- _WHAT YOU NEED TO DO_
Find every line containing the word "text" in the records below; report only how many there are.

Collected data
════════
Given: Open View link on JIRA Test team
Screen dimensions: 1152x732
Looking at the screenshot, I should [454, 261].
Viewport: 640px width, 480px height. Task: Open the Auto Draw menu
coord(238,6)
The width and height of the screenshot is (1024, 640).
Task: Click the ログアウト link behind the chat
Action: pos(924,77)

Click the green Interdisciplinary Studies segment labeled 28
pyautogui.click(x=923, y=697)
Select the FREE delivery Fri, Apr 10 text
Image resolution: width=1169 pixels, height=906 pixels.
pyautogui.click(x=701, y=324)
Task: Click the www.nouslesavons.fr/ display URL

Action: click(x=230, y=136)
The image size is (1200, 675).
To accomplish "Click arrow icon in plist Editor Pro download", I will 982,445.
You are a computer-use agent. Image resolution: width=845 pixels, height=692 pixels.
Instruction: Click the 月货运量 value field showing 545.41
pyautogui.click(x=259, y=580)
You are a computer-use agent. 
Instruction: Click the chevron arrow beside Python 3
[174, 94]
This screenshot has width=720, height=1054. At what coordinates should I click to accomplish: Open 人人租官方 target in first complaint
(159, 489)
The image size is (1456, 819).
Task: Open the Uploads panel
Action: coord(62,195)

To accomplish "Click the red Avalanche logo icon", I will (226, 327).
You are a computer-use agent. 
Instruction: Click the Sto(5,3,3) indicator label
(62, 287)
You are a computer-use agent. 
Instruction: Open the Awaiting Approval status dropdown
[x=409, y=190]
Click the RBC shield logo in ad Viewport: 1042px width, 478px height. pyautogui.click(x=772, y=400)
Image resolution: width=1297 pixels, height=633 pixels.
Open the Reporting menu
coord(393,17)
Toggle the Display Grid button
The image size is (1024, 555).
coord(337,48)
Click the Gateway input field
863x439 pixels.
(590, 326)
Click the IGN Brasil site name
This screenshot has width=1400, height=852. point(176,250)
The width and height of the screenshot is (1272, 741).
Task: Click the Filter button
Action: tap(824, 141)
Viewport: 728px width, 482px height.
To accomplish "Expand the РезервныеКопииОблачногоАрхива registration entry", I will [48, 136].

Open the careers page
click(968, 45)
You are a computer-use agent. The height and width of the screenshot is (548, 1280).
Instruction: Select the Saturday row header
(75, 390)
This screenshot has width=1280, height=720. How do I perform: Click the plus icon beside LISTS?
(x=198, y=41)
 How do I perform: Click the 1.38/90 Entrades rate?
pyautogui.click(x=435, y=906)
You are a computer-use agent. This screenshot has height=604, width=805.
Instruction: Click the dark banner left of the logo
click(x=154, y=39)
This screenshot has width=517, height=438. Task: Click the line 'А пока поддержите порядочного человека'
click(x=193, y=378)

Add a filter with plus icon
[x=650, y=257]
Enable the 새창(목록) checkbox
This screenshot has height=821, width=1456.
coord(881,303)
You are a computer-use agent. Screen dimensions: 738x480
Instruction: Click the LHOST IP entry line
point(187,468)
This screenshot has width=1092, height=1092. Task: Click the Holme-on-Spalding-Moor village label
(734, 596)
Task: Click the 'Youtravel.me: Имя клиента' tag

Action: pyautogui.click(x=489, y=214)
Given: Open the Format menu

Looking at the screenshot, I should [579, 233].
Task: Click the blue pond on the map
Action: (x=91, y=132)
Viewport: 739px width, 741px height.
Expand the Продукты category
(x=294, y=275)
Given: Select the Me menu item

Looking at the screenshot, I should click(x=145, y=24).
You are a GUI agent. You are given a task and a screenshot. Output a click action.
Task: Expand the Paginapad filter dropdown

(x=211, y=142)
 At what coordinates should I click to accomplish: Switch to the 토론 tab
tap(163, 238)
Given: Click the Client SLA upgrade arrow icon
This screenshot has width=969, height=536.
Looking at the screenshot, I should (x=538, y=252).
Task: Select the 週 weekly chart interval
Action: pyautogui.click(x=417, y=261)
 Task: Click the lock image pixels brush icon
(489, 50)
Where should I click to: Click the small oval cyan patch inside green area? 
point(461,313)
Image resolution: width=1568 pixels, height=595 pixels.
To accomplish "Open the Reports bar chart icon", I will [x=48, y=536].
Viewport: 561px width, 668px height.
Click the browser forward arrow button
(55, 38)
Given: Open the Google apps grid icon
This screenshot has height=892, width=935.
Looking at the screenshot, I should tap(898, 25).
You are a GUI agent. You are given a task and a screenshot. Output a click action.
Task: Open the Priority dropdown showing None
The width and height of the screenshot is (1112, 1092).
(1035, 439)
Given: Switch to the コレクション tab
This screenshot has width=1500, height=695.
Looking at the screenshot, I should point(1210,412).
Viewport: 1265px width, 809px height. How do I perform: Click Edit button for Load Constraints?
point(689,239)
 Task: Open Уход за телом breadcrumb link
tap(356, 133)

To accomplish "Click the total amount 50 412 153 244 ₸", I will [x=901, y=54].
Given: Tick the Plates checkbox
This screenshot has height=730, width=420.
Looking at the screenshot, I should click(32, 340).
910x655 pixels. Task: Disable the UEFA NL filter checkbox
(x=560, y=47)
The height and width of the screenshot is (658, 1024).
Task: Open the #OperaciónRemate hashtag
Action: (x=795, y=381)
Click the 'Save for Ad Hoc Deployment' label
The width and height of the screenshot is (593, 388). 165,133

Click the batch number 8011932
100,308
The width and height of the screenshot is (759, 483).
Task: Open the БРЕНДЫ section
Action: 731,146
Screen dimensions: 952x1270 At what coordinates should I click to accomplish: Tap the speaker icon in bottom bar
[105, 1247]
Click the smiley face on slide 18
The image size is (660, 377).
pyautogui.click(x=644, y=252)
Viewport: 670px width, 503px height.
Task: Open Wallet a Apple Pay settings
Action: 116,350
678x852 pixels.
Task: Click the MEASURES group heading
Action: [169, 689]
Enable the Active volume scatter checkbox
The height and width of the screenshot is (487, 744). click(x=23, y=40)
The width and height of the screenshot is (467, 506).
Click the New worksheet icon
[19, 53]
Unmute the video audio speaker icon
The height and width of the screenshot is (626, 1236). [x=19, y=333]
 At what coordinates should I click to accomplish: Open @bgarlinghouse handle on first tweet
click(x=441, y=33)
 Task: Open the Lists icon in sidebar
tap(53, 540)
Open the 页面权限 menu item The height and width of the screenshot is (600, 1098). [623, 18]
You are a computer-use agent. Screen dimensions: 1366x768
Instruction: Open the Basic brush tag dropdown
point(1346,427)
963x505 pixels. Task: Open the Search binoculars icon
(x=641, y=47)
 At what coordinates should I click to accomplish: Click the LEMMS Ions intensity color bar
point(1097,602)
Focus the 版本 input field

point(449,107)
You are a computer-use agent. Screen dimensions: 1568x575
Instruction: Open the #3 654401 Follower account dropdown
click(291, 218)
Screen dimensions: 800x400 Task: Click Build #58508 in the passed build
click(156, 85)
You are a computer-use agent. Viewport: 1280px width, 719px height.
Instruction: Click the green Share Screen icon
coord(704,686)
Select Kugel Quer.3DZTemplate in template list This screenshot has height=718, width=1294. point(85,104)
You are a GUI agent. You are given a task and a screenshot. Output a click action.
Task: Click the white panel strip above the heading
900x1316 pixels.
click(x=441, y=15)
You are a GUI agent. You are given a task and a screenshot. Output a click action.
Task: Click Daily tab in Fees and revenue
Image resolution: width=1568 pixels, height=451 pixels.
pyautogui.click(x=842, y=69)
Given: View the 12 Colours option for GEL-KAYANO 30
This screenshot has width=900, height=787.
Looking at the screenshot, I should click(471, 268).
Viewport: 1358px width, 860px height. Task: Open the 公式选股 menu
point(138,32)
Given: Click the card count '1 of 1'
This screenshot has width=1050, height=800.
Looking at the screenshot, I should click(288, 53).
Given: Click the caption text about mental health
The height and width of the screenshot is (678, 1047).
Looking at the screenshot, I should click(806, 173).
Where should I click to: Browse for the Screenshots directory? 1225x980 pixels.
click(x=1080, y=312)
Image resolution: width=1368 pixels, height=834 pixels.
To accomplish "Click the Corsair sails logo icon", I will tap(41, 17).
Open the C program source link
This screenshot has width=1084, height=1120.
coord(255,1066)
════════
- _COMPLETED EXERCISE_
2